# WHAT TO PRODUCE:
Where the records below have a line with "computer", that line is to be copied.

**** INFORMATION GIVEN

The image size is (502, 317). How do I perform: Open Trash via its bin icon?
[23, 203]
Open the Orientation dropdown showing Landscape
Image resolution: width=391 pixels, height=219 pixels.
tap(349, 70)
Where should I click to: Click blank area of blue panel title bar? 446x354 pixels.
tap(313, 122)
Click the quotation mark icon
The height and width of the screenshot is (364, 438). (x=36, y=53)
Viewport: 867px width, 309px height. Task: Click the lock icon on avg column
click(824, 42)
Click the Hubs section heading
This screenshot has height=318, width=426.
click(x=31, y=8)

********
**** INFORMATION GIVEN

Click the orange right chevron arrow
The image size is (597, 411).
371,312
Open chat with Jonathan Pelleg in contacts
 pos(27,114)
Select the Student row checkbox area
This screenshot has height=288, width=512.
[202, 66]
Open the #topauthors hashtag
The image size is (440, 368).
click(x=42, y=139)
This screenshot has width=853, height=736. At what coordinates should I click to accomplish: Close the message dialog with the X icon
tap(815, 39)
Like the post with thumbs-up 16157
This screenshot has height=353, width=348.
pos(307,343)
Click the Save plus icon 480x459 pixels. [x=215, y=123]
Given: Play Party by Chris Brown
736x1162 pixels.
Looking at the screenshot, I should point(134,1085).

********
**** INFORMATION GIVEN

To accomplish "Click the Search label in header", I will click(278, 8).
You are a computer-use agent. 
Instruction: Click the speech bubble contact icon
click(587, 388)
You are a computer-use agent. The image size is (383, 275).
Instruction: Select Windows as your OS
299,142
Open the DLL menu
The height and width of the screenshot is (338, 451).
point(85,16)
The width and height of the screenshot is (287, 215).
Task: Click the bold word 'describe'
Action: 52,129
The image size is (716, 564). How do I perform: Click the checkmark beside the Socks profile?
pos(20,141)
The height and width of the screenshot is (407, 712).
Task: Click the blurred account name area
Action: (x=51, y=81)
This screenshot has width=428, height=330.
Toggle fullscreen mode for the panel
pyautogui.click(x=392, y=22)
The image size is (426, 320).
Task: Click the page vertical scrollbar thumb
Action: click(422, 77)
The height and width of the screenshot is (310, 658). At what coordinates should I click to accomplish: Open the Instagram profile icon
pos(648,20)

********

# SOLUTION TO THE PROBLEM:
You are a computer-use agent. 
You are a computer-use agent. The image size is (383, 275).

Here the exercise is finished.